Briefing on the role of the Commissioner of the Environment and Sustainable Development

Opening Statement to the Standing Committee on Environment and Sustainable Development

Briefing on the role of the Commissioner of the Environment and Sustainable Development

18 February 2016

Julie Gelfand
Commissioner of the Environment and Sustainable Development

Thank you, Madam Chair. We are happy to appear before your committee this morning. It is very important to us that parliamentarians take an interest in our work. With me today are two audit principals, Kimberley Leach and Andrew Ferguson.

With your permission, I would like to begin by providing a bit of historical context about the function of the Commissioner of the Environment and Sustainable Development.

The idea of having some form of environmental auditor general for Canada had its origins in 1987 with the landmark Brundtland Commission Report that introduced the concept of sustainable development, which was again discussed at the 1992 Rio Summit.

After much discussion and consideration by Parliament and others, the position of Commissioner of the Environment and Sustainable Development was created in 1995, and was made part of the Office of the Auditor General of Canada by amendment to the Auditor General Act.

The amendments to the Act also created two new government processes, namely departmental sustainable development strategies and environmental petitions which I will touch upon briefly.

Let me now give you an overview of our mandate.

The Commissioner is appointed by the Auditor General and provides parliamentarians with objective, fact-based information and expert advice on the federal government’s efforts to protect the environment and foster sustainable development. We carry out these responsibilities under two acts.

First, under the Auditor General Act, our Office conducts performance audits and monitors departmental progress on whether activities designed to implement federal environment and sustainable development policies and programs are being implemented effectively and are delivering results. We also manage the environmental petitions process that enables Canadians to obtain responses directly from federal ministers on specific environmental and sustainable development issues under federal jurisdiction.

Under the Federal Sustainable Development Act, our Office reviews and comments on the federal government’s sustainable development strategy. We also monitor and report on the extent to which federal departments contribute to meeting the targets and goals set out in the federal sustainable development strategy.

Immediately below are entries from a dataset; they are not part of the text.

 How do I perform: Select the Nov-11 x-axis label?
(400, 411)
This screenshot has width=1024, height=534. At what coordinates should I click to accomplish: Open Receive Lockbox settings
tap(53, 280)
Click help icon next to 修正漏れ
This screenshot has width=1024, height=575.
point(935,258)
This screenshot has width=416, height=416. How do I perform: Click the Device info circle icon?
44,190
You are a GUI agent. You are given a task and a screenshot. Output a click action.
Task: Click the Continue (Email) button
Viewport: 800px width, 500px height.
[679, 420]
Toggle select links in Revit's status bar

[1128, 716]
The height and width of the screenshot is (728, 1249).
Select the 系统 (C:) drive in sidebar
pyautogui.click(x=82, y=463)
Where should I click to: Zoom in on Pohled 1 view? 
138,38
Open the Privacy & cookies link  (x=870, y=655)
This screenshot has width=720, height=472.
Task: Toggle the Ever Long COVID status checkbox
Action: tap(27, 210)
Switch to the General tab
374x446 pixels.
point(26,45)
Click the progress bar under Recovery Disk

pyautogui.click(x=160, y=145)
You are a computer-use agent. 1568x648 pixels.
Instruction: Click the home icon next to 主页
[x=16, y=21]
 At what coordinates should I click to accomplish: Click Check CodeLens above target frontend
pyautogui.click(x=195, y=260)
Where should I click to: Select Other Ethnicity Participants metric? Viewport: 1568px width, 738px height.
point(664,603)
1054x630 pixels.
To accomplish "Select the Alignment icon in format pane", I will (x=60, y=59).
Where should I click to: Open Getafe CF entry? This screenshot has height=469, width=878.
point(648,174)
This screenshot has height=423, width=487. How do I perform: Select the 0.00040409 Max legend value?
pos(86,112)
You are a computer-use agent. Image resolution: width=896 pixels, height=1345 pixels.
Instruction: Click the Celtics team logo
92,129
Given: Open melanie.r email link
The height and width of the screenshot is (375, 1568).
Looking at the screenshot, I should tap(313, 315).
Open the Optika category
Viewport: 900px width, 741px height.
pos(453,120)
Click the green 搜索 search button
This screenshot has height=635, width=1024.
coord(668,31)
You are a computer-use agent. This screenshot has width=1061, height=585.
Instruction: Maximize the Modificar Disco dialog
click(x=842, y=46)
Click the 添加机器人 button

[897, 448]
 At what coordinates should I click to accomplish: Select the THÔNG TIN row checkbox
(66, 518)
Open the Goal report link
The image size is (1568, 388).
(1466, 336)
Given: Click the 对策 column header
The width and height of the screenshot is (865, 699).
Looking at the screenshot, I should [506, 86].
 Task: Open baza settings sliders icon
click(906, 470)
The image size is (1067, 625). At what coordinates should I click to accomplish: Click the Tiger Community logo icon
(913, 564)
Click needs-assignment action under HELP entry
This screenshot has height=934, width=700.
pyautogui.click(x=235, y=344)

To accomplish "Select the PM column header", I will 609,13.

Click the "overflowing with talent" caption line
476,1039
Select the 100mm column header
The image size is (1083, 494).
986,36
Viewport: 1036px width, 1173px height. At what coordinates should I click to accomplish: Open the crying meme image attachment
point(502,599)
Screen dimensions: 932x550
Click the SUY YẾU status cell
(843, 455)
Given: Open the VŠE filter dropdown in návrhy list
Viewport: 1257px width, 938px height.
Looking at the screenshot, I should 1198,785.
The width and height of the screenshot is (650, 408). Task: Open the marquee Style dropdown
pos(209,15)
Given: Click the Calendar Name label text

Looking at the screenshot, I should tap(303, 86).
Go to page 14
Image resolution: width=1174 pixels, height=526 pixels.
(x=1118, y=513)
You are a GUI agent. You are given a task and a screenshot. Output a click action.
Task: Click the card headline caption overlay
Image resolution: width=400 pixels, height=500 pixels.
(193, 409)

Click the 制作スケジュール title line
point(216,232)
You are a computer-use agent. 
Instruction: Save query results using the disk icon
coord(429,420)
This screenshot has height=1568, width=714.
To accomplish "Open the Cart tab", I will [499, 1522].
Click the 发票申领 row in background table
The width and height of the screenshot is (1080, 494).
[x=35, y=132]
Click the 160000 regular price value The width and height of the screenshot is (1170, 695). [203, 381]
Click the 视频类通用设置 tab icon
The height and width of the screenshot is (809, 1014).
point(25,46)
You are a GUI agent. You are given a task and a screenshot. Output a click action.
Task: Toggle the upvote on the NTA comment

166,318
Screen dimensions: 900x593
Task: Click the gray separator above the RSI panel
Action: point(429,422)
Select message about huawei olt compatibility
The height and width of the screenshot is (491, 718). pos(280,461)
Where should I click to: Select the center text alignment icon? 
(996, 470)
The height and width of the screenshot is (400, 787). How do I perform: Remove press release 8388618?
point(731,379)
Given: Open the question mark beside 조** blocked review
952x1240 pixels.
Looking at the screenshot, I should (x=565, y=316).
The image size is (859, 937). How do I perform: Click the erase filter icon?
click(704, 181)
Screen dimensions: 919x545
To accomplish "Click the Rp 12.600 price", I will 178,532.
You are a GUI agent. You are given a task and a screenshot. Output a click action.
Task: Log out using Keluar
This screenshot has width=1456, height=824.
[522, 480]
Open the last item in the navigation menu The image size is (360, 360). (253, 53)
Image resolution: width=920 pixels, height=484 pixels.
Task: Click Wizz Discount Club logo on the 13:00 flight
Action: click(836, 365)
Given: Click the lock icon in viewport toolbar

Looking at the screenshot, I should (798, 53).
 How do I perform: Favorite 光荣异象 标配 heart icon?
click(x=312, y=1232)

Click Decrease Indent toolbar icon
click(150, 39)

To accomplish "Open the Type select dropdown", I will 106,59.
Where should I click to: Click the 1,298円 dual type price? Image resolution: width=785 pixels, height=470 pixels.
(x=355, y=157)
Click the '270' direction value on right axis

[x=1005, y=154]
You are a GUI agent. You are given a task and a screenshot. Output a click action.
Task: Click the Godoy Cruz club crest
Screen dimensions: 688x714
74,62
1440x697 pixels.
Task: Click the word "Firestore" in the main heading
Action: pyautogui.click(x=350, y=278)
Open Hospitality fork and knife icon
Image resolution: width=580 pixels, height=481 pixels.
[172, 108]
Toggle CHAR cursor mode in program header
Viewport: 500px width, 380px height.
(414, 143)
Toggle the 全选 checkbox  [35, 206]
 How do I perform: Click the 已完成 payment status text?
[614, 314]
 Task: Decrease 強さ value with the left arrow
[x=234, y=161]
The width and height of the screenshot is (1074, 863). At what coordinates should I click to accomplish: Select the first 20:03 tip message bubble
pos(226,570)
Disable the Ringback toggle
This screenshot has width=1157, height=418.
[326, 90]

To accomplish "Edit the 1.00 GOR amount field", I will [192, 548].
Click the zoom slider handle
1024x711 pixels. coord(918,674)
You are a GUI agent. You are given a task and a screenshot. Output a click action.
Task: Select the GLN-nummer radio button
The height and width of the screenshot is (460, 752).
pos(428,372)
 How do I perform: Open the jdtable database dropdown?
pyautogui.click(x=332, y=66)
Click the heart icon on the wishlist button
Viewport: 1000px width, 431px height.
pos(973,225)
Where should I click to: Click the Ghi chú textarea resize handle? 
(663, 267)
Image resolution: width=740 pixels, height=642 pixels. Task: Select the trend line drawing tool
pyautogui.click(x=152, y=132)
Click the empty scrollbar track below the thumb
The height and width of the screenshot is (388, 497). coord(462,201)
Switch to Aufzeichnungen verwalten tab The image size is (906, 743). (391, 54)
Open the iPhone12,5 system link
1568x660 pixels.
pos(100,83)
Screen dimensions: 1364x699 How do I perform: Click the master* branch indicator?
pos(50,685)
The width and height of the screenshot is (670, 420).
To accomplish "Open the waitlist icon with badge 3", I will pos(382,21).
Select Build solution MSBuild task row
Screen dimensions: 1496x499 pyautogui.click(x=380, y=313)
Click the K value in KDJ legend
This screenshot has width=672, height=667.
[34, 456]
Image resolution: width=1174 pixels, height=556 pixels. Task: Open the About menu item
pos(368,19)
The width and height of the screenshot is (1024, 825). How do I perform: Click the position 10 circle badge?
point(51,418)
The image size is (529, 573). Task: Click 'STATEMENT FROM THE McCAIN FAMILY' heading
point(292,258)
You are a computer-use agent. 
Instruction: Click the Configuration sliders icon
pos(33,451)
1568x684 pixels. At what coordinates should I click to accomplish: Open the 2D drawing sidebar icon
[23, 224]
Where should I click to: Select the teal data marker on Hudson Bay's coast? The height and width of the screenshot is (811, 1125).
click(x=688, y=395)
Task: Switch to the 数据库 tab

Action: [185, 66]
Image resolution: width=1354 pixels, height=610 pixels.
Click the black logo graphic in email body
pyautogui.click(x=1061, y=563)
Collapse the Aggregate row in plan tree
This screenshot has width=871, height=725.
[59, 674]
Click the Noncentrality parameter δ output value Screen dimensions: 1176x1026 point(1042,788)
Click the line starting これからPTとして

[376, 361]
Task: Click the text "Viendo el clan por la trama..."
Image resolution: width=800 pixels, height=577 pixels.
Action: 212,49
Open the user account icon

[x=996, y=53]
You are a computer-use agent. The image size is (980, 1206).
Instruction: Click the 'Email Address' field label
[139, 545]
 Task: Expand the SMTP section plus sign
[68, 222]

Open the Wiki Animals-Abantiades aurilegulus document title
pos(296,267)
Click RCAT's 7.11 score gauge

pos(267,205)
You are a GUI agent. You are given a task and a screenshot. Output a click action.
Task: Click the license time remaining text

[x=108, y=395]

In addition to these responsibilities, we also help the Office of the Auditor General incorporate environmental issues, as appropriate, in all of its work for Parliament.

On behalf of the Auditor General, the Commissioner reports to Parliament at least once a year.

I would now like to take a minute to talk about sustainable development and climate change. I believe that these two issues are intertwined, and that they are among the most pressing of our times. As such, my future work will be focusing on these issues.

In September 2015, Canada and 192 other countries committed to the 2030 Agenda for Sustainable Development, and to achieving the related 17 Sustainable Development goals.

In addition, prior to the UN Climate Change Conference which took place in Paris in December 2015, Canada indicated that it would reduce its greenhouse gas emissions by 30 percent compared to 2005 levels, and that it would do so by 2030. Since then, the government has indicated that it considers this target to be a minimum, and it has committed to work with the provinces to develop a Canadian plan to tackle climate change.

This country’s next Federal Sustainable Development Strategy is due in 2016. The full integration into this next strategy of the 2030 United Nations sustainable development goals and the Paris climate change commitments will be a clear indicator of Canada’s commitment to sustainable development and responding to climate change. I look forward to reporting to Parliament on the government’s progress in achieving these all-important goals.

Madam Chair, I am always interested in hearing from parliamentarians about their interests and concerns, and as always, we are available to appear before your committee at any time. Your attention to our reports supports accountability. It allows you, as parliamentarians, to ask senior officials to appear before you to answer questions about our findings, and explain how they intend to carry out your direction and our recommendations. For example, you could request that departments provide you with action plans to implement our recommendations.

In the years ahead, I look forward to continuing my work to provide you with the independent information that I hope you find helpful in exercising your oversight role.

Madam Chair, that concludes my opening remarks. We are happy to answer any questions you may have.